*GOAL*
In the passage on albinism below, at whose sponsored events does the writer most enjoy the children?

*SOURCE TEXT*
International Albinism Awareness Day is three days away. I am so very excited. Never before has there been an opportunity to bring worldwide attention to this condition. Additionally, with the passage of the measure by the United Nations my hope is that through education, awareness and publicity, people with albinism in other countries who currently live in fear and have fewer resources, will have improved lives. 
Just as I see a significant increase in awareness about albinism within the United States from that of my childhood (there was none), I believe more knowledge and outreach are needed. When I attend events sponsored by NOAH, (National Organization for Albinism and Hypopigmentation) it is the children I enjoy most. I love seeing their joy and freedom. I am in awe because so many of them are forthcoming and direct about having albinism and being visually impaired. I find myself in a state of “wow.” 
Can you imagine the difference possessing the security, safety and freedom to share about yourself would mean for children throughout Africa, Asia and the Middle East? I believe they would stand tall. They would take pride in who they are rather than be ashamed or be in fear of being shunned because of a condition they are affected with.
There are numerous organizations that are doing the hands on work especially within East Africa. Asante Mariamu Under The Same Sun http://www.underthesamesun.com are two such organizations. Additionally, The World Albinism Alliance provides a list of organizations worldwide that focus on albinism. http://worldalbinism.org 

I am Who I am

I am who I am and I care not what you think about me. This is the grown up version of sticks and stones may hurt my bones but names will never hurt me. The truth is most of the time I am oblivious to the stares bestowed upon me. I am focused on getting from one place to another, or most recently, navigating my way through a concert venue. Although I may not see people staring, I can feel them doing so. I learned a long time ago that if I allowed myself to be affected by every look or insensitive statement hurled my way, I would never leave home.   
 However, unlike the rhyme, words do hurt me. Sadly I have been most hurt by the words of people form my own culture. I have been asked why I was at events that were solely for African American women. I have been told I did not belong, was not welcome and that simply put, I wasn’t Black enough. Those who declared these statements might well have told me that I wasn’t’ human for I was treated as other. What this did to me, how I was affected, was with internalized racism. I already battled the “I am way too different to be embraced by this community or that community” and yet I continued to show up. Though the bottom line was that I never felt completely me within the black community.

*RECORDED DATA*
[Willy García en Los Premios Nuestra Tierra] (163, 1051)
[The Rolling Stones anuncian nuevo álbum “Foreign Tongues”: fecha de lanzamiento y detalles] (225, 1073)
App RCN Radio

*EXERCISE OUTPUT*
NOAH, the National Organization for Albinism and Hypopigmentation